Comprehensive Metabolomic and Transcriptomic Analysis Revealed the Molecular Basis of the Effects of Different Refrigeration Durations on the Metabolism of Agaricus bisporus Cultivation Spawn

Agaricus bisporus is popular worldwide because of its high nutritional value and low cost. Low-temperature storage is a common storage method used for the production and sales of A. bisporus cultivation spawn, but few studies have focused on the physiological and biochemical mechanisms associated with low-temperature storage of A. bisporus cultivation spawn. In this study, we examined A. bisporus spawn samples stored for different refrigeration periods (0, 20, 40, 60, 80, and 100 days), measured changes in the activities of four key extracellular enzymes and performed transcriptomic and metabolomic analyses. The results of the enzymatic assays revealed that the activities of carboxymethyl cellulase (CMCase), amylase, and acid protease initially decreased before increasing, whereas laccase activity showed the opposite trend.

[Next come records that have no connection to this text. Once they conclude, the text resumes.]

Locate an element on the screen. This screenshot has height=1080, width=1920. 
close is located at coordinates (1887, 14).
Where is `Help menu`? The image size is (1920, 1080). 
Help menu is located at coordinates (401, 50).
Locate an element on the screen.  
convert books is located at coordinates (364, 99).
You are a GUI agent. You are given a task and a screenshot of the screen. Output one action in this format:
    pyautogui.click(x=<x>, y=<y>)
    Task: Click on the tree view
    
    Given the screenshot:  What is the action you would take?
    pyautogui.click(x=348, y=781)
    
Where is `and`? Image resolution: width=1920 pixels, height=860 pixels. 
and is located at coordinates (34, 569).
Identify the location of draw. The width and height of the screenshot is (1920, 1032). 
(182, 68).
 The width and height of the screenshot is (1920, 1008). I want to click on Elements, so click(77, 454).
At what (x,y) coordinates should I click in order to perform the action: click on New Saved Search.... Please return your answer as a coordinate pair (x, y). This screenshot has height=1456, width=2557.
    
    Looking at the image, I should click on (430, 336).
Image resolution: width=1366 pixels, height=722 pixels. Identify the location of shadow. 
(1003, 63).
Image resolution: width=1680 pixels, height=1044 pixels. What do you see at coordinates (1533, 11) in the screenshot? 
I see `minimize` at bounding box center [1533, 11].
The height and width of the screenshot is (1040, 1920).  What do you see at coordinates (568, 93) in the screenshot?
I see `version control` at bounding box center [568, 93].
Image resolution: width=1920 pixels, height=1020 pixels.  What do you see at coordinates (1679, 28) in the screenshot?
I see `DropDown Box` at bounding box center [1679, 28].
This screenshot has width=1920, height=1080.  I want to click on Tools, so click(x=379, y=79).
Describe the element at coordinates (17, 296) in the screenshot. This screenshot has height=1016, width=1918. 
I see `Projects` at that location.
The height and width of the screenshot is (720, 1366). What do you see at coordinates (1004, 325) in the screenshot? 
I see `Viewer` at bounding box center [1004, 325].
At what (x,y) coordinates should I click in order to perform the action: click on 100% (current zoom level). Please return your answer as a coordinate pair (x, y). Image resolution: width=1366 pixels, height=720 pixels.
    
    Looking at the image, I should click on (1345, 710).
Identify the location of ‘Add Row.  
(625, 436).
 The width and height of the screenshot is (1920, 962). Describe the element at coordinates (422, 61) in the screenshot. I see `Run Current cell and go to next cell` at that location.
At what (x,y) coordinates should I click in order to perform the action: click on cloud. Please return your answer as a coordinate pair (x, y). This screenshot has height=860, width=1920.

This pattern may represent an energy supply mechanism adopted by A. bisporus to cope with low temperatures, where extracellular enzymes indirectly influence survival by mediating substrate decomposition. Further correlation analysis on the basis of CMCase activity changes revealed 148 carboxymethyl cellulase-correlated metabolites (CCMs) and 514 carboxymethyl cellulase-correlated genes (CCGs) (p ≤ 0.05), and significance was determined at FDR < 0.05 with a fold change > 1.5. Among these, 56.08% of the CCMs and 63.04% of the CCGs presented positive correlations with CMCase activity, whereas 43.92% and 36.96% presented negative correlations, respectively. Integrated multiomics analysis revealed significant variations in metabolic flux and gene expression across different storage durations. Two CCMs (ketoleucine and 3-methyl-2-oxovaleric acid) gradually decreased in expression, whereas two CCGs (AbbBCAT and AbbAACS) increased in expression. This study provides novel insights into the molecular adaptation of A. bisporus spawn to refrigeration, highlighting the importance of branched-chain amino acid metabolism in the cold stress response and storage stability.